32 İnsanlar arasından kovulacak, yabanıl hayvanlarla yaşayacaksın. Öküz gibi otla besleneceksin. Yüce Olan'ın insan krallıkları üzerinde egemenlik sürdüğünü ve krallığı dilediği kişiye verdiğini anlayıncaya dek yedi vakit geçecek.”
Tu seras chassé des hommes, et ta demeure sera avec les animaux des champs. On te fera manger de l'herbe comme les bœufs. Sept temps passeront sur toi, jusqu'à ce que tu saches que le Très-Haut règne sur le royaume des hommes, et qu'il le donne à qui il veut.'"
33 Nebukadnessar'a ilişkin bu söz hemen yerine geldi. İnsanlar arasından kovuldu. Öküz gibi otla beslendi.
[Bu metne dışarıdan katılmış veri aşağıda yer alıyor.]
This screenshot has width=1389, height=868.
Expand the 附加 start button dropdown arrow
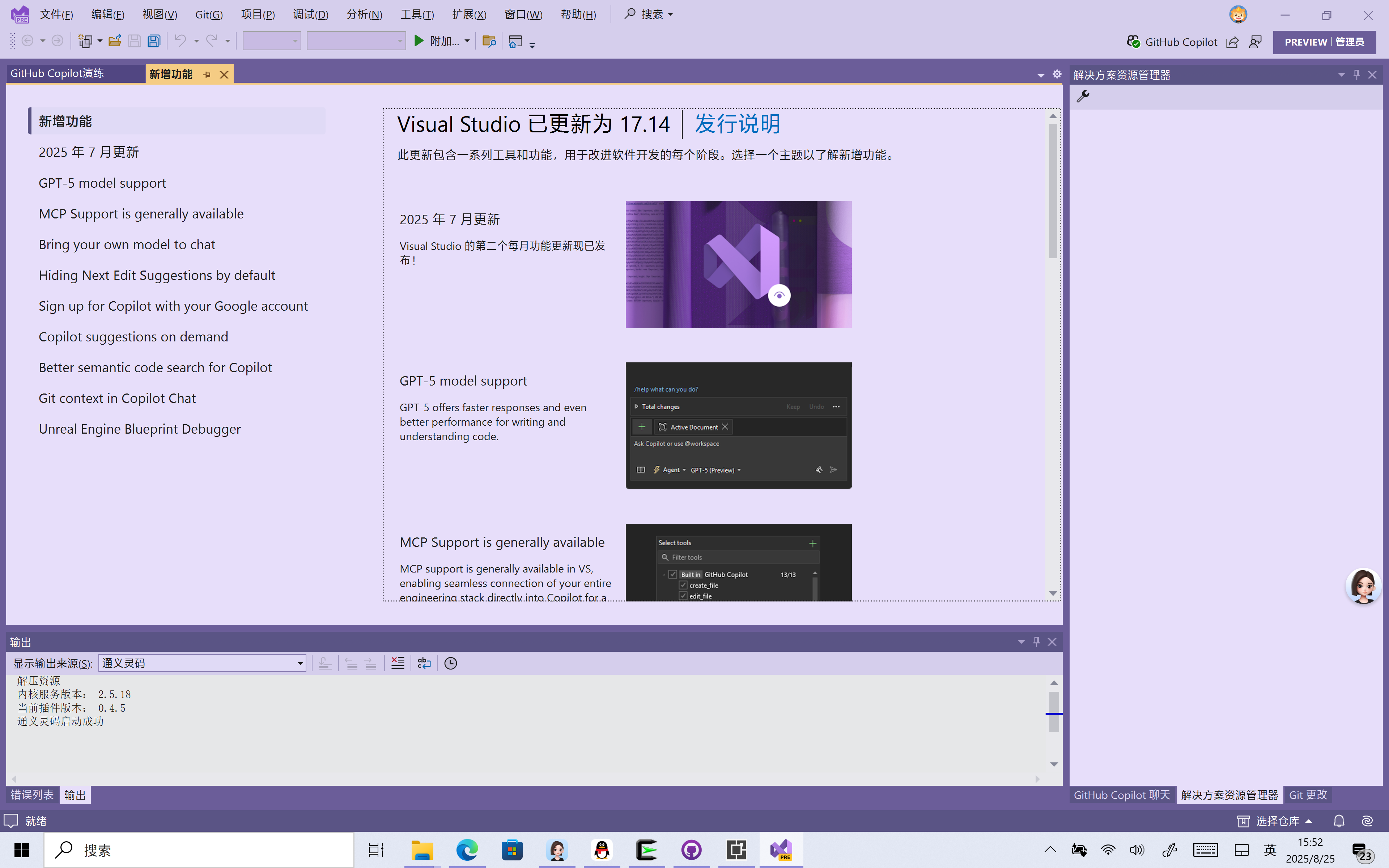[x=467, y=41]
Bedeni göğün çiyiyle ıslandı. Saçı kartal tüyü, tırnakları kuş pençesi gibi uzadı.
Cela s'accomplit à l'heure même sur Nabuchodonosor. Il fut chassé des hommes et mangea de l'herbe comme les bœufs; et son corps fut mouillé de la rosée du ciel jusqu'à ce que ses cheveux eussent poussé comme des plumes d'aigle, et ses ongles comme des griffes d'oiseau.
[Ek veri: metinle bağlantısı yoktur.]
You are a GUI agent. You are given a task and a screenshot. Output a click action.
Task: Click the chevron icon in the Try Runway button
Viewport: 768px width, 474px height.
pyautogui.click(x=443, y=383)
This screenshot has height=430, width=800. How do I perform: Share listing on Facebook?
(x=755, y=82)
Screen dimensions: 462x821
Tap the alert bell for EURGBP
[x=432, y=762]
34 Belirlenen sürenin sonunda ben Nebukadnessar gözlerimi göğe kaldırdım ve kendime geldim. Yüce Olan'ı övdüm. Sonsuza dek Diri Olan'ı onurlandırıp yücelttim. O'nun egemenliği ebedi egemenliktir, Krallığı kuşaklar boyu sürecek.
A la fin des jours, moi, Nabuchodonosor, j'ai levé les yeux vers le ciel, et mon intelligence m'est revenue; j'ai béni le Très-Haut, et j'ai loué et honoré celui qui vit éternellement, car sa domination est une domination éternelle, et son royaume de génération en génération.
35 Dünyada yaşayanlar bir hiç sayılır. O gökteki güçlere de dünyada yaşayanlara da Dilediğini yapar. O'nun elini durduracak, O'na, “Ne yapıyorsun?” diyecek kimse yoktur.
Tous les habitants de la terre sont considérés comme des moins que rien; et il fait ce qu'il veut dans l'armée du ciel, et parmi les habitants de la terre; et personne ne peut arrêter sa main, ou lui demander: « Qu'est-ce que tu fais? »
36 O anda aklım başıma geldi. Krallığımın yüceliği için onurum ve görkemim bana geri verildi. Danışmanlarımla soylu adamlarım beni aradılar. Krallığıma kavuştum, bana daha büyük yücelik verildi.
En même temps, mon intelligence me revint; et pour la gloire de mon royaume, ma majesté et mon éclat me revinrent. Mes conseillers et mes seigneurs me recherchaient, et j'étais affermi dans mon royaume, et une grandeur excellente m'était ajoutée.
37 Ben Nebukadnessar Göklerin Kralı'na şükrederim. O'nu över, yüceltirim. Çünkü bütün yaptıkları gerçek, yolları doğrudur; kendini beğenmişleri alçaltmaya gücü yeter.
Maintenant, moi, Nebucadnetsar, je loue, j'exalte et j'honore le roi des cieux, car toutes ses œuvres sont vérité, et ses voies justice; et ceux qui marchent dans l'orgueil, il est capable de les abaisser.